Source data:
+ + + + +
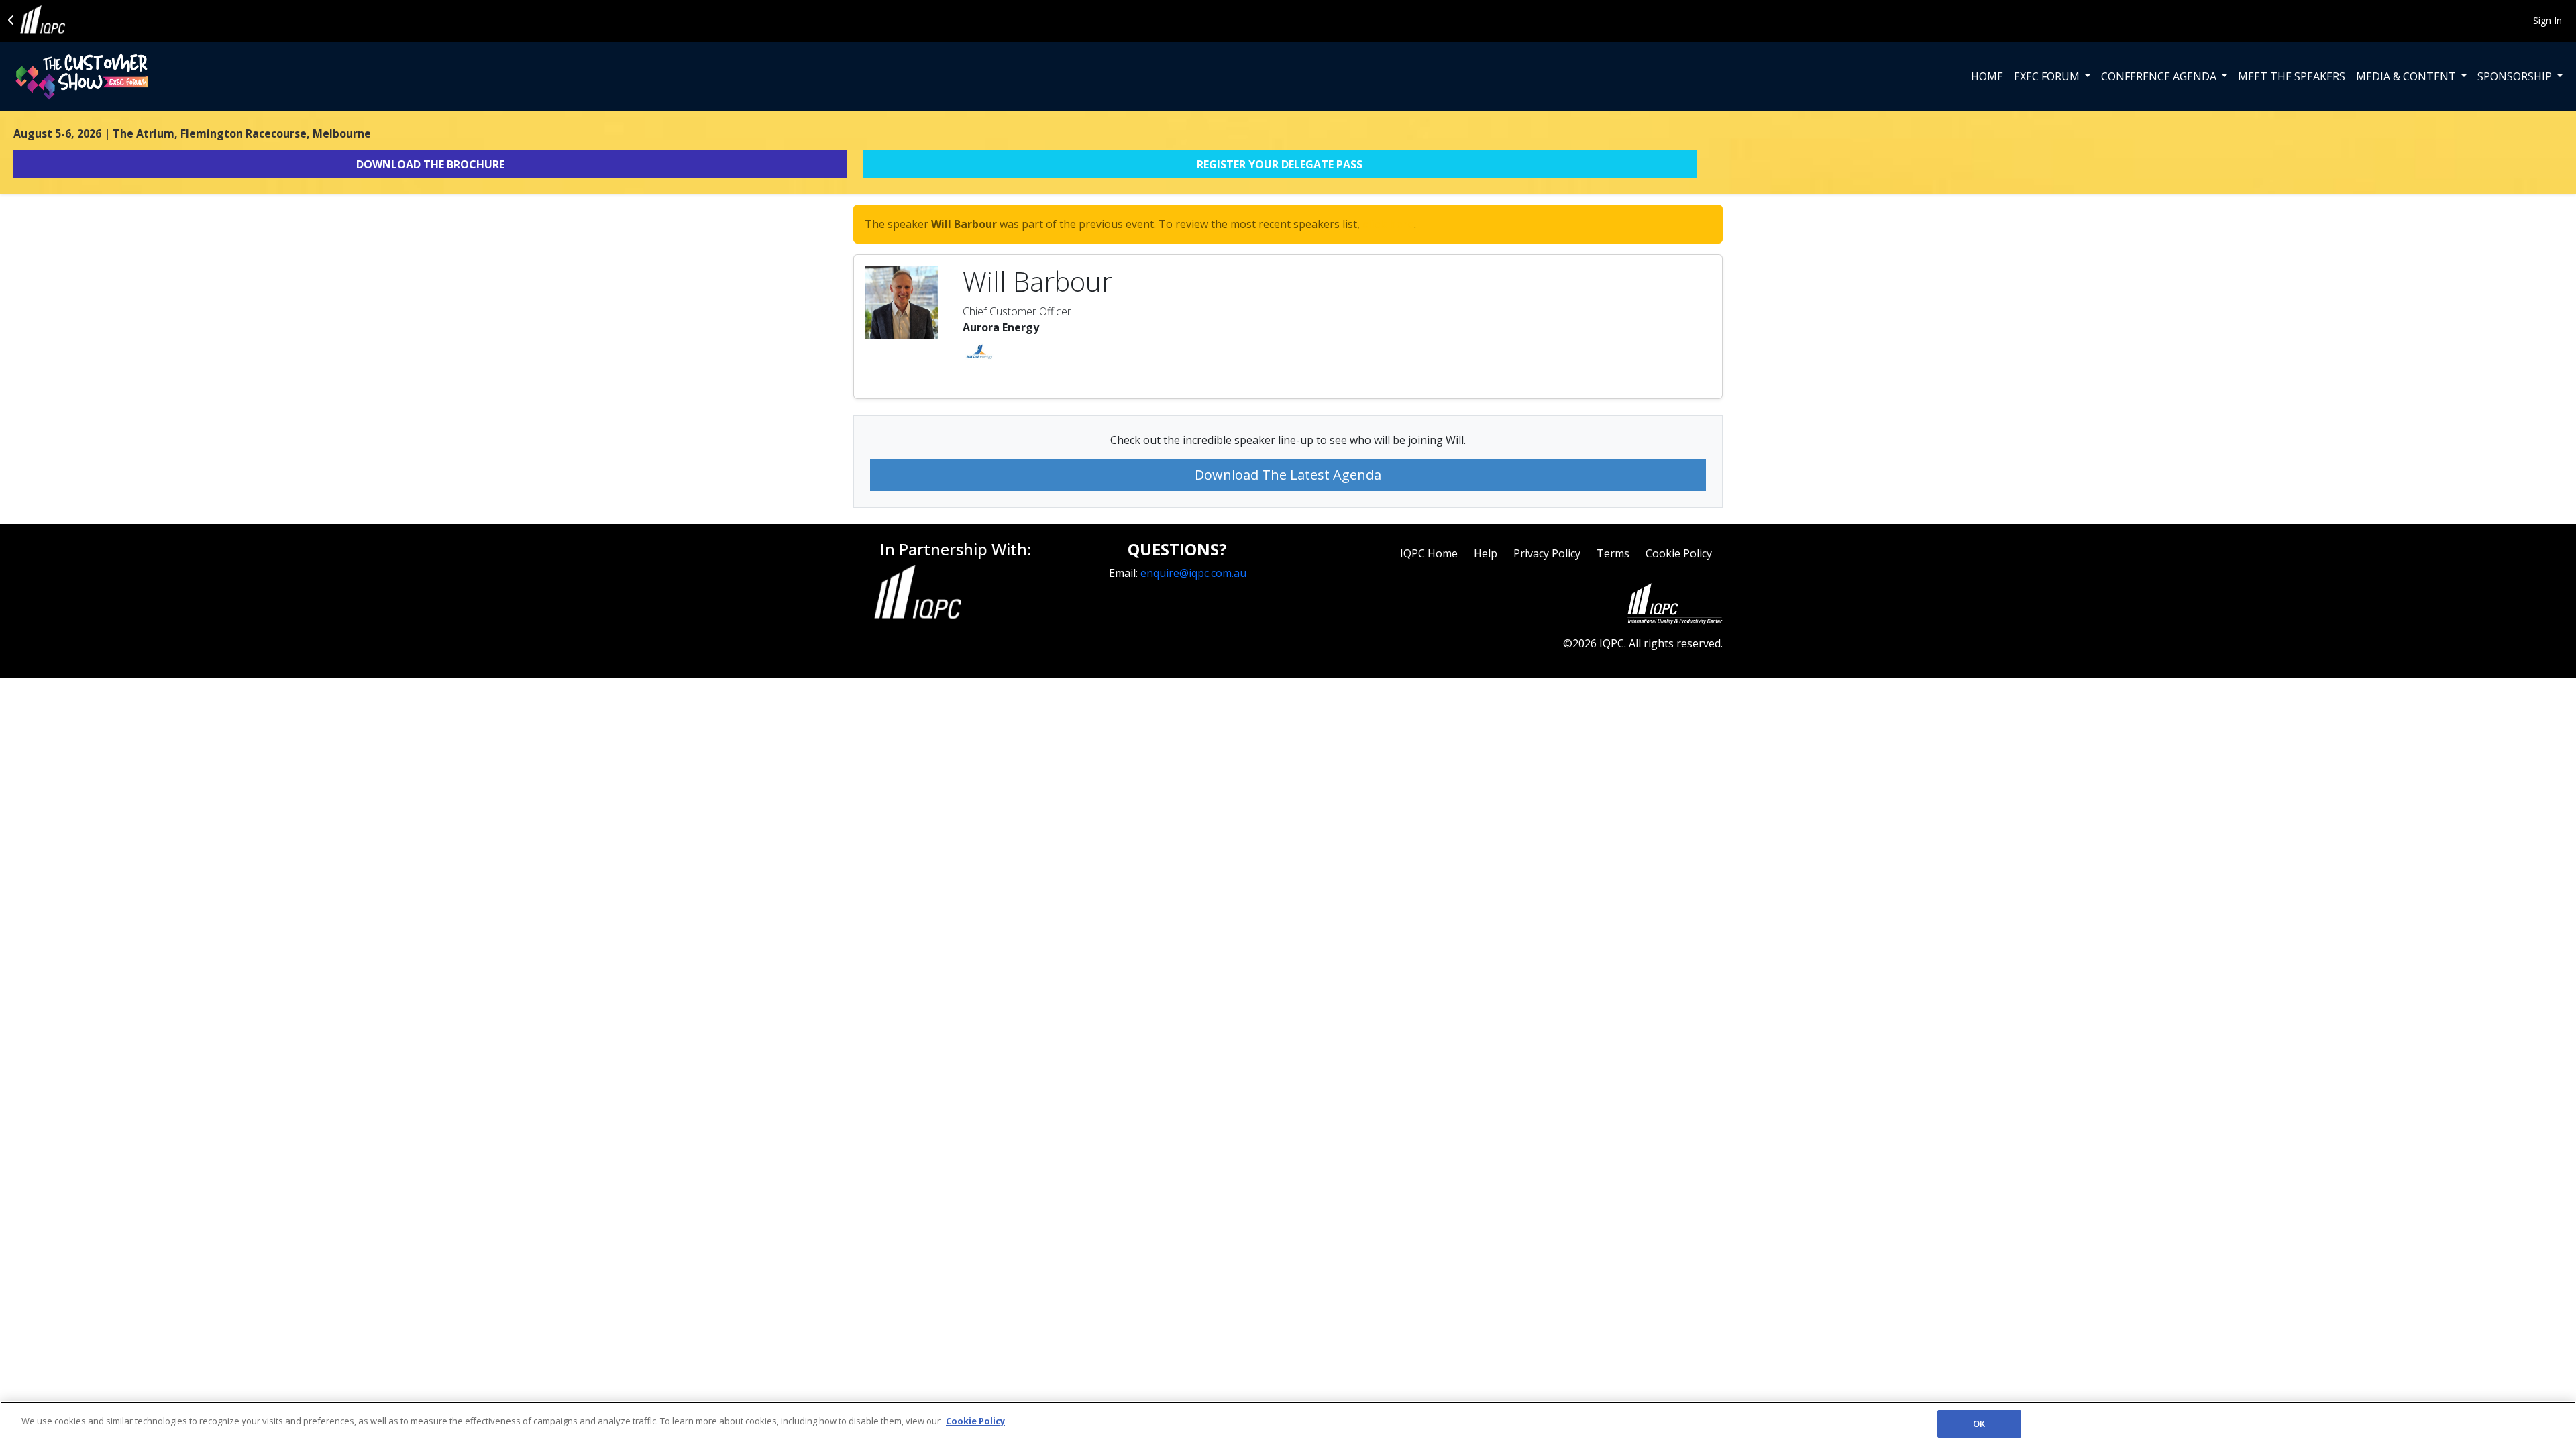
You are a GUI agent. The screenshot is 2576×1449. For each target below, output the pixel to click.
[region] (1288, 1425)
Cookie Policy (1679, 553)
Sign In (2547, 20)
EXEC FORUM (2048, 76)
+ + + + +
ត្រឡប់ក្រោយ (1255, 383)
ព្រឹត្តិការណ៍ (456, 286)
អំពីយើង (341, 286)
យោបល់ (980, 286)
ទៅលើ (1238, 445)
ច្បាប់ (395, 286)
+ + + + +
#### THE TASK
Set down exactly the lines of the data above, beginning with the line that has "You are a GUI" and ending with the line that has "EXEC FORUM (2048, 76)", and no others.

#### ANSWER AREA
You are a GUI agent. The screenshot is 2576×1449. For each target below, output the pixel to click.
[region] (1288, 1425)
Cookie Policy (1679, 553)
Sign In (2547, 20)
EXEC FORUM (2048, 76)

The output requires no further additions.